The project is written in D and you can bulid and run it using dub:

dub build
dub run

You can run the benchmark in headless mode by passing the --headless flag. Otherwise, the program will use SDL to spawn a window and render the collision world for each test. Note that non-headless mode carries a performance penalty.

To plot the results after running the benchmark, you will need matplotlib"

python ./benchmark/analyze.py

Code structure

The code structure is as follows:

  • src/
    • app.d is the program entry point
    • vector.d and rect.d are 2D vector and axis-aligned rectangle data types
    • entity.d creates an abstraction for entities processed in the program
    • input.d is a wrapper for SDL's keyboard input mechanisms
    • collision.d is a controller for determining which strategy to use
    • vendor/ are my custom SDL bindings in D, vendored directly in the program
    • impl/ contains the implementation of each broad phase mechanism in its own file
    • benchmark/ package defines program state for benchmarking

Each of the implementations is a class implementing an interface for fetching all collisions based on its current state. Each of these also expects a reference to context objects like the list of entities and the SDL renderer handle.
Normally this is done through global variables, but the focus of this project are the algorithm implementations, so as long as your entities are stored as contiguous arrays (directly or through pointers) and those entities have a position and shape in the game world, these implementations can also work.
Therefore, I have unintentionally kept the academic tradition of the non-essential code being written only to be compiled by a machine, not to be read by a human.

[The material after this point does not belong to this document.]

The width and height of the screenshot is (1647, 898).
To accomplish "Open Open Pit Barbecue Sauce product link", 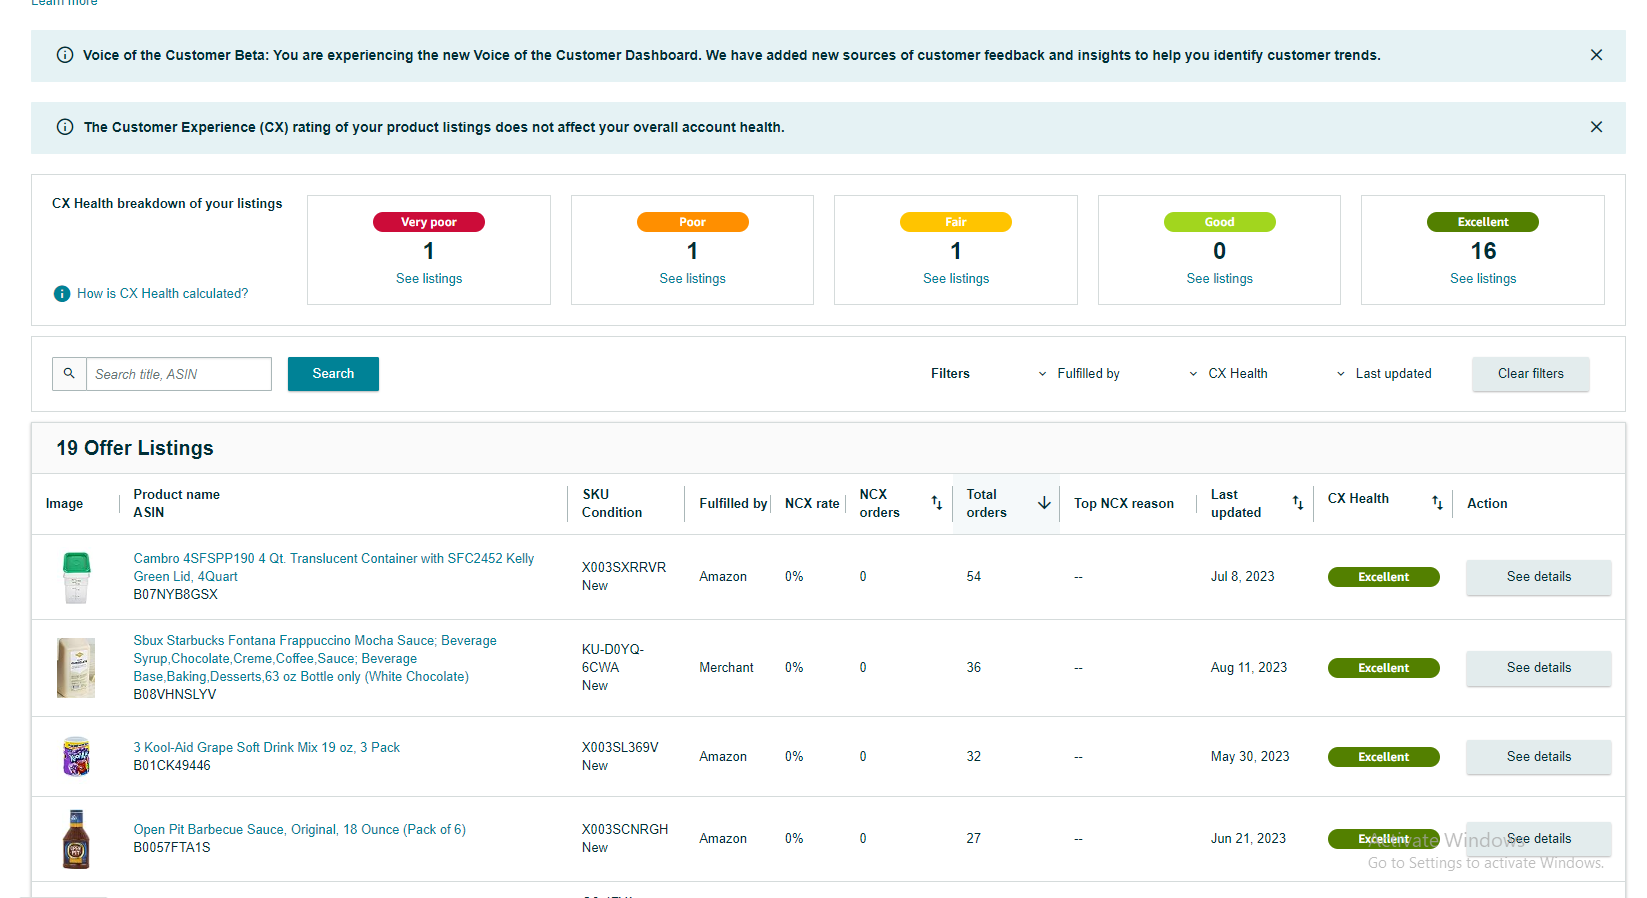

If you wish to alter the test cases, start wtih benchmark/runner.d and adjust benchmark/placement.d accordingly if needed. Please note that some strategies like brute force and top down r-tree perform poorly as the number of entities and true positive collisions rises. The entry point to the benchmark is in benchmark/package.d. You can change the output file path there.

License

Licensed under the BSD 2-Clause license. See LICENSE for more info.